Beabsichtigt die Bundesregierung, die Regierungs- und Sicherheitsbehörden sowie die Streitkräfte des Libanons über das Ende der Mission UNIFIL hinaus mit Know-how zu unterstützen, und steht die Bundesregierung diesbezüglich in Verhandlungen mit der libanesischen Regierung bzw. beabsichtigt sie, diesbezüglich auf die libanesische Regierung zuzugehen?

7

Warum unterlässt es die Bundesregierung, die personellen und materiellen Fortschritte sowie die nötigen militärischen Fähigkeiten von ausländischen Streitkräften zu bewerten, um ein klares Bild vom Erfolg eigener Ausbildungsmaßnahmen zu erhalten (Antwort zu den Fragen 15 und 16, S. 6, siehe Bundestagsdrucksache 21/725), und welche Aufgaben erfüllt in diesem Zusammenhang die deutsche Botschaft in Beirut, ggf. ein deutscher Marine- bzw.
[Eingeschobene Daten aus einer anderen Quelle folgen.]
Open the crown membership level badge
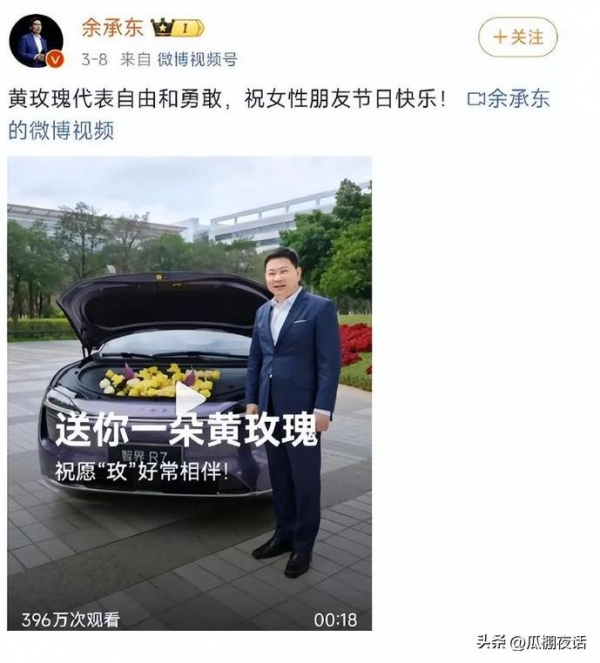 [178, 28]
Verteidigungsattaché?

8

Welche Hindernisse stehen nach Ansicht der Bundesregierung gegenwärtig einer friedlichen Entwicklung der Beziehungen zwischen dem Libanon und Israel im Wege, und welche diplomatischen Schritte unternimmt die Bundesregierung ggf., um einen friedlichen Prozess zwischen dem Libanon und Israel zu unterstützen?